The Gartner statement goes on to state: "This announcement will raise market concerns about PeopleSoft's long-term independence. In Gartner's view, the deal's completion would pose significant long-term disruption for PeopleSoft's customers because they will feel pressure either to migrate to Oracle applications and infrastructure or to find alternatives. If you're making imminent purchases from Oracle or PeopleSoft, watch developments closely …"
Given the low bid price, says a Frost & Sullivan analyst, it is unlikely that PeopleSoft would accept the Oracle bid. The Oracle plan to shift PeopleSoft customers to Oracle's E-business suite will also make a large number of the target company's employees hostile.
Analysts at AMR Research believe that the $5.1-billion Oracle bid for PeopleSoft should elate rival SAP. The reason: Oracle's plan to shift PeopleSoft customers to the Oracle platform puts all of them "back in play", giving SAP an opportunity to grab a sizable proportion.
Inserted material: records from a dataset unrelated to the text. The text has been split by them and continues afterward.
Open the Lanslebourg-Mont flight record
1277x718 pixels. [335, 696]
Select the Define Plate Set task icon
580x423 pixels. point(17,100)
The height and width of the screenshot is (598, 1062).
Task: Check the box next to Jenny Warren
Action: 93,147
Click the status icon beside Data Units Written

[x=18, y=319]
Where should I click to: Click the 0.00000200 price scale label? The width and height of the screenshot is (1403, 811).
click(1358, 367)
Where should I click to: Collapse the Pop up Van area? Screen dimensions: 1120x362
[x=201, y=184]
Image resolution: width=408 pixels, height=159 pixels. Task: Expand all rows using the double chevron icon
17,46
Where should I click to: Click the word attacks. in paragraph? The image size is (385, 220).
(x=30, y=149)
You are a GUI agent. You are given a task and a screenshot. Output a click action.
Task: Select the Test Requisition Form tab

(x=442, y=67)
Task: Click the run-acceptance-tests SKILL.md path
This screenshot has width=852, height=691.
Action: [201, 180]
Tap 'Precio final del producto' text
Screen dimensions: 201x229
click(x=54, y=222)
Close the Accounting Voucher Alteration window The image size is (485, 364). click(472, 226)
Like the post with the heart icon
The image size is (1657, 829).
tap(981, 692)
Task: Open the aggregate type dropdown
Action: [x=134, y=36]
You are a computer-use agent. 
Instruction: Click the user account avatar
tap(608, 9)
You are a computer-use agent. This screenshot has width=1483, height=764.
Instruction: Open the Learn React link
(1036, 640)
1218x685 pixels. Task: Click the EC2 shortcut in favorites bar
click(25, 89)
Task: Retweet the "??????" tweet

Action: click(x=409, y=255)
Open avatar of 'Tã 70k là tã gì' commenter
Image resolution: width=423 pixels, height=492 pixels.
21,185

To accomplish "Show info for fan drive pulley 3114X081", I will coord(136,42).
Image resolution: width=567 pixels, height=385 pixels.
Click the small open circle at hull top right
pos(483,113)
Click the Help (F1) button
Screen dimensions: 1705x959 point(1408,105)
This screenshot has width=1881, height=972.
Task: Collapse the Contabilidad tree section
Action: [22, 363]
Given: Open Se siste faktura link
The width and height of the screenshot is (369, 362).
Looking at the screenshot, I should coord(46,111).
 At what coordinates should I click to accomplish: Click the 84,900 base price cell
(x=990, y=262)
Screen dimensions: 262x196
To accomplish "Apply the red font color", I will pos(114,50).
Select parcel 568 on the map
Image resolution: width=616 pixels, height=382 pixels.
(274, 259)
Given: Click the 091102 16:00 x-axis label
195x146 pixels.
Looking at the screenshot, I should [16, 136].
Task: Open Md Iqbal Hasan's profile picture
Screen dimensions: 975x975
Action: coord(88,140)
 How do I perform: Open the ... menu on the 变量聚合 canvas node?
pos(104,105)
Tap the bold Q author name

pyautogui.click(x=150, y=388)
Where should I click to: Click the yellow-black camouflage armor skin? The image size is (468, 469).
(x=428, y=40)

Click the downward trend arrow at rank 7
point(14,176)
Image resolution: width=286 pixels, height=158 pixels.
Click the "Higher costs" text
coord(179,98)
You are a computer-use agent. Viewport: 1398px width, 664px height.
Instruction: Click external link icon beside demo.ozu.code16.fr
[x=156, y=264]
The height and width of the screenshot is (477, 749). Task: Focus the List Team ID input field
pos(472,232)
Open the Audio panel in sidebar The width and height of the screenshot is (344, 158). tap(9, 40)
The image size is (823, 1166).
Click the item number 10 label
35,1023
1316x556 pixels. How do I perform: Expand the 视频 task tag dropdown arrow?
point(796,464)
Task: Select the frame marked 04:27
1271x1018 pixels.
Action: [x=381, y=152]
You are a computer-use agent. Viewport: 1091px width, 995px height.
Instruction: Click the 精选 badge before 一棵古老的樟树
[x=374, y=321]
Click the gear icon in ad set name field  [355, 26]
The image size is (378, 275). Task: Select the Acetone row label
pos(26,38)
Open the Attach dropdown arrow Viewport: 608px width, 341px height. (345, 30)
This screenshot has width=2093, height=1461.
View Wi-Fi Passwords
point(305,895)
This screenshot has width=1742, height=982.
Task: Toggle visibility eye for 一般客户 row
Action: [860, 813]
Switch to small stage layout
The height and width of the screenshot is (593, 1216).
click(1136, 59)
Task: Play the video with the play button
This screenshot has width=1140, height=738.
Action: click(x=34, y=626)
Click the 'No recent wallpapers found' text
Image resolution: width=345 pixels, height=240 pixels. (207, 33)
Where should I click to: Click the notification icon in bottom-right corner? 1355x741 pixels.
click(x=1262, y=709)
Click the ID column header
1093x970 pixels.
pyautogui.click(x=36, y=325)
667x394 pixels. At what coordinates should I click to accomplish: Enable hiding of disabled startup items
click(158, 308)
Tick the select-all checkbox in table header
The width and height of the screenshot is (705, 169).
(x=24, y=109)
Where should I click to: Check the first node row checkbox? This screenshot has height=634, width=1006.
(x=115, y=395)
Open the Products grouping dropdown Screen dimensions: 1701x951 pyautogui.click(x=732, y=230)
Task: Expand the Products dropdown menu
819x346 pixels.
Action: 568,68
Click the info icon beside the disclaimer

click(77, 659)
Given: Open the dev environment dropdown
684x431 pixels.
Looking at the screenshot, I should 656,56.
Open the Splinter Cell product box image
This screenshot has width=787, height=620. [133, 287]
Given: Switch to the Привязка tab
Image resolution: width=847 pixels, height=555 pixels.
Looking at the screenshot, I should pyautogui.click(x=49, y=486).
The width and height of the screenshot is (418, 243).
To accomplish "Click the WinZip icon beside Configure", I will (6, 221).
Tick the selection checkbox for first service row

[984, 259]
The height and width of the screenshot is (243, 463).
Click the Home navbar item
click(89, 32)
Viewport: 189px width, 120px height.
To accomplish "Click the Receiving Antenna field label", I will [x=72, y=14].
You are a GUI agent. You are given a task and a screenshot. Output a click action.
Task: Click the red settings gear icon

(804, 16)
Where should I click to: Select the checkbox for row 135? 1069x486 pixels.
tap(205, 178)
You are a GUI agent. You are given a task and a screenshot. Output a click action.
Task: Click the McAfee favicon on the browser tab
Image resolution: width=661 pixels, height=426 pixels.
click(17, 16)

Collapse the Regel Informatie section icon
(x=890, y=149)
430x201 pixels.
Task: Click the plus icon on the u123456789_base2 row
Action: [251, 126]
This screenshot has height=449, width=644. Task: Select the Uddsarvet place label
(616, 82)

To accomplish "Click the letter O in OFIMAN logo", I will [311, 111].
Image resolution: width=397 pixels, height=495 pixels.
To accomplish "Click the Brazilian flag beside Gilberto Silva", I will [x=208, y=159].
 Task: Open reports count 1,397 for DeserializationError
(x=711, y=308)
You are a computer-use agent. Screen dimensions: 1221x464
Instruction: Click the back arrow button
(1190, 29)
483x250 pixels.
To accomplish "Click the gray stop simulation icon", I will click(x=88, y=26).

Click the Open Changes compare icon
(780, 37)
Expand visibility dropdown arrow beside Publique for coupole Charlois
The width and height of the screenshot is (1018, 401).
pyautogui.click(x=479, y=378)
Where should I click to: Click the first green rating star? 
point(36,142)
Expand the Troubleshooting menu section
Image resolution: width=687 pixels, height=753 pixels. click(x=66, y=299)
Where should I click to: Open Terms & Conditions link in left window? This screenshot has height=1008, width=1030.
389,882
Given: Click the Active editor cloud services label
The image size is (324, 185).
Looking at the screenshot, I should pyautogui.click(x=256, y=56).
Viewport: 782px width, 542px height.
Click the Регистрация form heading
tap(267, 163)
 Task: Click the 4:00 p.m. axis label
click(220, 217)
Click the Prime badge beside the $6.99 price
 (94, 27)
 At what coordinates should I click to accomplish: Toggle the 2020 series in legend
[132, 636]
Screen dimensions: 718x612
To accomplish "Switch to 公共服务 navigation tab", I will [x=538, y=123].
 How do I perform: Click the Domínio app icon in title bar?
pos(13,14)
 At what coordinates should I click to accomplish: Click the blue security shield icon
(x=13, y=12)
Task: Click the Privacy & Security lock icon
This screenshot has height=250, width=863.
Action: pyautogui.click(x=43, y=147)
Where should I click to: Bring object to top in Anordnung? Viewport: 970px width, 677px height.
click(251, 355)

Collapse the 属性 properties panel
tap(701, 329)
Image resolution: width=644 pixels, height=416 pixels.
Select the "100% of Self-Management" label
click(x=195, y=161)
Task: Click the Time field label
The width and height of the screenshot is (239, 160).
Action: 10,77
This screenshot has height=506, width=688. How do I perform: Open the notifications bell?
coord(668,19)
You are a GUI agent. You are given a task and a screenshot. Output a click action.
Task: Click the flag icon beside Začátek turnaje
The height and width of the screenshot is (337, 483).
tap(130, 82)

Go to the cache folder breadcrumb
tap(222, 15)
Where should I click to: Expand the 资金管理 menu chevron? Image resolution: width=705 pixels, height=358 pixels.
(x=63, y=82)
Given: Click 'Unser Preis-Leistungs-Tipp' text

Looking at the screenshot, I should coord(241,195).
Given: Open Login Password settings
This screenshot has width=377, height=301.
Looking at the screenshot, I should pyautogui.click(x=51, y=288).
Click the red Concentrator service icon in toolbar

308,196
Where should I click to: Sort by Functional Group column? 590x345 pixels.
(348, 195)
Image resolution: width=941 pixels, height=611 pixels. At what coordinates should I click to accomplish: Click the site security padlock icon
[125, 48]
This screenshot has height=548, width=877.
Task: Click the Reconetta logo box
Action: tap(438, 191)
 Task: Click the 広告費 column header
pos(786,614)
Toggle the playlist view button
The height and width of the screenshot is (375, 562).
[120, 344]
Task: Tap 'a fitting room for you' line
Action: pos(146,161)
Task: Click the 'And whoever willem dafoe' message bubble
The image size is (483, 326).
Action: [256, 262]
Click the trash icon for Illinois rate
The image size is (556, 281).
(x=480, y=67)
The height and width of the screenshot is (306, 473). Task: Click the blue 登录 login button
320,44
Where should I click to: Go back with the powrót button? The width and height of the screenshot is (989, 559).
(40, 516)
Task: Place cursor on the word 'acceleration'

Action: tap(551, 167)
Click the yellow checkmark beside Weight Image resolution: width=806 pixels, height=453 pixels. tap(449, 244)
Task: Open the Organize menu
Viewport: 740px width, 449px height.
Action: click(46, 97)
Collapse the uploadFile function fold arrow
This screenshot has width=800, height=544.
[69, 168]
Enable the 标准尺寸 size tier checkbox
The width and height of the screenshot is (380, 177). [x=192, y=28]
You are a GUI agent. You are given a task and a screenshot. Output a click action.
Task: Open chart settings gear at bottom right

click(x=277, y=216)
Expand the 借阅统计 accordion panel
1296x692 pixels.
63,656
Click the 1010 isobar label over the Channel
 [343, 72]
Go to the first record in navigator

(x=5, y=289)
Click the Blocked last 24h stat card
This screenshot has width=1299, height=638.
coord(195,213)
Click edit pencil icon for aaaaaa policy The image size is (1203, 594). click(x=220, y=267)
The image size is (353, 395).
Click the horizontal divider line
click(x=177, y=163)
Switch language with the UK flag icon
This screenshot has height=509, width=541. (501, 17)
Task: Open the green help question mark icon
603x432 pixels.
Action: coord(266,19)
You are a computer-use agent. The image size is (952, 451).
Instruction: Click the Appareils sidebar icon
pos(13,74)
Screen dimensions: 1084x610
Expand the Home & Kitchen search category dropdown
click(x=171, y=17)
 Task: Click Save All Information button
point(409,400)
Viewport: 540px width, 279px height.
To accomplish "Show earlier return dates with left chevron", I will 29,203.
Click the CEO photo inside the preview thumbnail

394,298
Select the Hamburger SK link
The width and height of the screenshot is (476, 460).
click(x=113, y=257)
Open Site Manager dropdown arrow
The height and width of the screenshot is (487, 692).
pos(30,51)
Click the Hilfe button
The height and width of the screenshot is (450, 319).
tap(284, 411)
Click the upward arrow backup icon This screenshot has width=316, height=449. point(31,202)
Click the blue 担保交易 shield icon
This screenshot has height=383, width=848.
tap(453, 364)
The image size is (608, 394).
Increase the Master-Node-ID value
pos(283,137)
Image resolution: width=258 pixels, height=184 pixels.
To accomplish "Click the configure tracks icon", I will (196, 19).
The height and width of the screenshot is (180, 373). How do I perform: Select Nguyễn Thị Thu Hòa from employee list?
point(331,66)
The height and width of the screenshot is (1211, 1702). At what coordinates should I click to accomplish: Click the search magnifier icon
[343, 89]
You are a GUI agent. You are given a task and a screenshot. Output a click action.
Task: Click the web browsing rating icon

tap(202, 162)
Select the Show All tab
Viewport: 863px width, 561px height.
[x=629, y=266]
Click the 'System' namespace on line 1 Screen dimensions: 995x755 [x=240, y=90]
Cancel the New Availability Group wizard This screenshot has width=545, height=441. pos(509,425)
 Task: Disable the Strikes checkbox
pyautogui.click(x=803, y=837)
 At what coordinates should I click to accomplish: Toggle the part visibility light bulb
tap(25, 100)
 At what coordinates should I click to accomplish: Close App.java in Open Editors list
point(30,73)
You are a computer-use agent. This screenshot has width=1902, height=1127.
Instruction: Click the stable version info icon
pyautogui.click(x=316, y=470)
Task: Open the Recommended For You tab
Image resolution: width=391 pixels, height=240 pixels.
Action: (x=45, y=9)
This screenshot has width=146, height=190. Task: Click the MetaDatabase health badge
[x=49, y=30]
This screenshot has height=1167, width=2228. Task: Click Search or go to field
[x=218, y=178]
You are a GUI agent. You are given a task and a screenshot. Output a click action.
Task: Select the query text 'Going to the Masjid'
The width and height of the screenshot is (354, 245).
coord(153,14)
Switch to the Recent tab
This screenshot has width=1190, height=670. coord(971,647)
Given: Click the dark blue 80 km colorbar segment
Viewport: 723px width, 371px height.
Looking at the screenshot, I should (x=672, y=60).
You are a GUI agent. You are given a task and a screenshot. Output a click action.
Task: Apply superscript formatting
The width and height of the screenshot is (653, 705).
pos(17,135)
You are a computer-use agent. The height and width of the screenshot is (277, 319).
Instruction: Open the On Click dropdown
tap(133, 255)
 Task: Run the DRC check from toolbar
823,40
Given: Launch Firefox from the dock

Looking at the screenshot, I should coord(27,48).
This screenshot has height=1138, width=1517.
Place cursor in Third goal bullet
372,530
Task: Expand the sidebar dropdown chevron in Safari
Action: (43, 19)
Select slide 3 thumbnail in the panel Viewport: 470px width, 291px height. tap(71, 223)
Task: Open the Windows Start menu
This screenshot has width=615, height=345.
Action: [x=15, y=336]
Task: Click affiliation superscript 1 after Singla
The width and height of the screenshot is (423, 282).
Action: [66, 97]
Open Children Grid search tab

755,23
Analysts at the Meta Group are reported to have commented that if it works out, the proposed acquisition will hurt PeopleSoft customers since Oracle has said it will not sell new PeopleSoft applications, and will eventually migrate PeopleSoft customers to the Oracle E-business Suite. And the migration from PeopleSoft will not be easy. Upgrade from PeopleSoft 7 to PeopleSoft 8 could get complicated. Either way, costs are likely to escalate.